* **Instruction 1**
In the epsilon-N thread, which theorem does Answer 2 invoke to reach the limit?
* **Instruction 2**
Echo verbatim the passage of the epsilon-N thread that starts at the words "I must use the" and ends after "problem? I'm stumped.".

* **Source text**
>> Begin

How do I use the epsilon N definition to prove this?

Question

I must use the $\epsilon-N$ definition to prove $$\lim_{n\to\infty}\dfrac{a_1+a_2 \hspace{3px}+\hspace{3px}...\hspace{3px}+\hspace{3px}a_n}{n} = L$$ when $\displaystyle \lim_{n\to \infty} a_n = L$. Does anybody have any pointers as to how to start this problem? I'm stumped.

Answer 1

Let $\epsilon >0$ and choose $n_0$ such that $|a_n-L| <\epsilon$ for $n >n_0$. Let $n_1$ be an integer exceeding $\frac 2 {\epsilon\sum_{k\leq n_0} |a_k-L|}$. Then, for any $n \geq \max \{n_0,n_1\}$ we have $|\frac {a_1+a_2+..+a_n} n -L|=|\frac {(a_1-L)+(a_2-L)+..+(a_n-L)} n| < \epsilon /2+\frac 1 n (n-n_0+1)\epsilon /2<\epsilon$.

Answer 2

You know that $$L=\lim_{n\to\infty}\frac{a_{n+1}}{1}=\lim_{n\to\infty}\frac{\sum_{k=1}^{n+1}a_k-\sum_{k=1}^na_k}{n+1-n}.$$By the Stolz–Cesàro theorem (for an $\epsilon$-$N$ proof of it you can adapt to the special case of your problem viz. $b_n=n$, see here), $L=\lim_{n\to\infty}\frac{\sum_{k=1}^na_k}{n}$ as required.

Answer 3

WLOG, assume $L=0$ (otherwise, subtract $L$ from all terms).

From the hypothesis,

$$\forall\epsilon>0:\exists N:\forall n>N:-\epsilon<a_n<\epsilon.$$

Then, adding all inequalities between $N$ and $n$,

$$\forall\epsilon>0:\exists N:\forall n>N:-(n-N)\epsilon<\sum_{k=N+1}^na_k<(n-N)\epsilon,$$

which we can write

$$\forall\epsilon>0:\exists N:\forall n>N:\frac1n\sum_{k=1}^Na_k-\frac{n-N}n\epsilon<\frac1n\sum_{k=1}^na_k<\frac1n\sum_{k=1}^Na_k+\frac{n-N}n\epsilon.$$

As $n$ is unbounded, we can find an $M\ge N$ such that $\forall n>M$,

$$\frac1n\left(\sum_{k=1}^na_k+N\epsilon\right)<\frac\epsilon2$$ and we now have

$$\forall\epsilon>0:\exists M:\forall n>M:-\frac\epsilon2<\frac1n\sum_{k=1}^na_k<\frac32\epsilon.$$

>> End

* **Source excerpt**
>> Begin

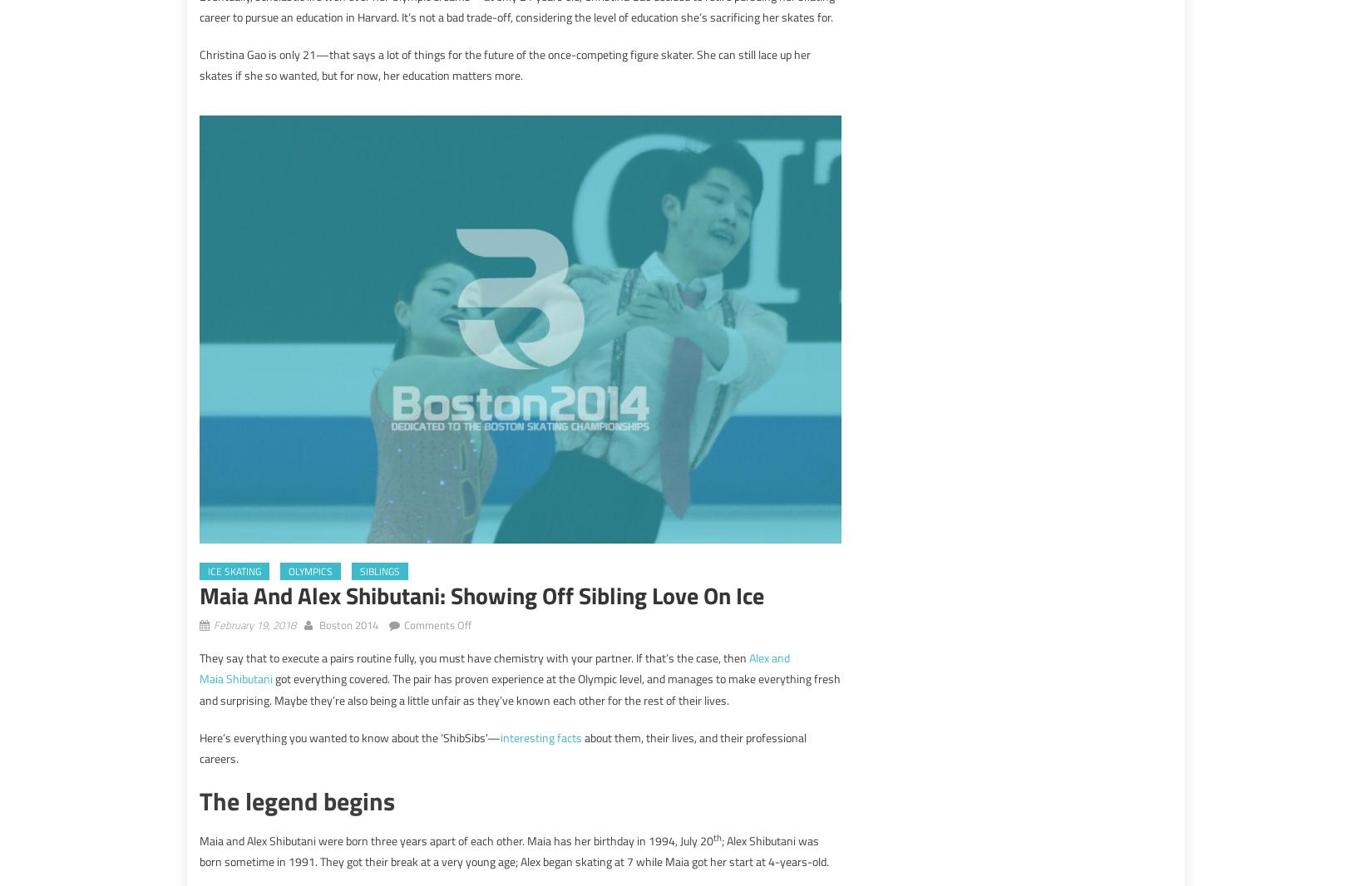  What do you see at coordinates (513, 850) in the screenshot?
I see `'; Alex Shibutani was born sometime in 1991. They got their break at a very young age; Alex began skating at 7 while Maia got her start at 4-years-old.'` at bounding box center [513, 850].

>> End

* **Task response 1**
The Stolz–Cesàro theorem.

* **Task response 2**
I must use the $\epsilon-N$ definition to prove $$\lim_{n\to\infty}\dfrac{a_1+a_2 \hspace{3px}+\hspace{3px}...\hspace{3px}+\hspace{3px}a_n}{n} = L$$ when $\displaystyle \lim_{n\to \infty} a_n = L$. Does anybody have any pointers as to how to start this problem? I'm stumped.